Bundesdelegiertenkonferenz Bündnis90/Die Grünen am 11.-13. Juni 2021 (Berlin und online)

Die Bundestagswahl gewinnen die Grünen mit Annalena Baerbock und diesem neuen Parteiprogramm – so hoffen es die über 800 Delegierten, die am Wochenende darüber abgestimmt haben. Anders als tagesschau.de und andere seriöse Medienplattformen vermuten ließen, wurde die Beschlussvorlage des Bundesvorstandes jedoch heftig diskutiert, und dies bereits schon seit Monaten. Selbst vor einem Antrag zur Geschäftsordnung als taktisches Mittel schreckte eine Delegation der Friedensbewegung nicht zurück, die mit nur drei Stimmen Rückstand ihren Antrag auf Verzicht bewaffneter Drohnen abgelehnt sah. Das Gesamtergebnis des Wahlprogramms ist jedoch ein breites Angebot an die Wähler*innen weit über die typische grüne Klientel hinaus.

Die Grünen liefern die Transparenz, die sie für Wirtschaft und demokratisches Regieren fordern, bereits in ihrem Programmprozess. Bis 30. April dieses Jahres konnten sämtliche Grünen-Mitglieder Anträge zum Programm einbringen. In nur sechs Wochen bearbeitete die Antragskommission 3280 Änderungsanträge. So konnte es gelingen, ähnlich lautende Eingaben zu einem Text zusammenzufassen oder Inhalte und Formulierungen direkt in die Vorlage des Bundesvorstandes (BuVo) zu übernehmen.

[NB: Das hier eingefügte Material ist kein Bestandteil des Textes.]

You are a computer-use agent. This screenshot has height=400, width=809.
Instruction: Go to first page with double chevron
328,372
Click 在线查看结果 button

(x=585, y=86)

Dazu wurden die Antragsteller*innen angeschrieben und angerufen, so dass in vielfachen Diskussionen zu jedem einzelnen Text ein Konsens erarbeitet werden konnte. (Einige Anträge wurden zu dieser Zeit auch zurückgezogen.) Nur mit dieser intensiven Vorarbeit war es möglich, überhaupt an einem einzigen Wochenende ein Parteiprogramm zu beschließen, mit dem die Wähler*innen sich vorstellen können, welche Schwerpunkte die nächste Bundesregierung setzen wird. Diese Links fassen die wesentlichen Inhalte zusammen: https://www.deutschlandfunk.de/bundestagswahl-2021-was-im-wahlprogramm-der-gruenen-steht.2897.de.html?dram:article_id=494383 und https://www.rnd.de/politik/gruenen-parteitag-was-von-3280-aenderungsantraegen-uebrig-bleibt-URD3PRRW7VAWLED4SMGE6E5MDU.html

Konferenzbeginn: elektronische Stimmkarte nehmen. Bildschirmfoto der Autorin

Basisdemokratie durch konsequente Beteiligung

Eine Reihe von Entscheidungsvorlagen der Parteispitze trugen durch die vorbereitende Einarbeitung von Änderungen bereits die Handschrift vieler einzelner Parteimitglieder. Diese waren als „modifizierte Übernahme“ gekennzeichnet, so mussten sich die Delegierten nicht erst zwischen dem Urtext des BuVo und der Modifikation entscheiden, sondern konnten sich konzentrieren auf wesentliche Unterschiede in den zur Wahl stehenden Alternativen.

Ein Beispiel: Soll die Bundeswehr künftig bewaffnete Drohnen anschaffen und einsetzen? Ein in Zivil gekleideter Berufssoldat begründete aus seiner Fachkompetenz, warum dies nötig sei. Ein Antrag aus der Friedensbewegung, aus der die Grünen ja vor über 40 Jahren hervorgegangen sind, lehnte den Einsatz bewaffneter Drohnen in jedweder Form ab. Der Formulierungsvorschlag des BuVo vermittelte zwischen diesen beiden Extrempositionen. In einem Meinungsbild konnten sich die Delegierten zunächst für mehrere Optionen aussprechen, danach traten in einer Stichwahl die beiden am stärksten favorisierten Positionen in Wettbewerb.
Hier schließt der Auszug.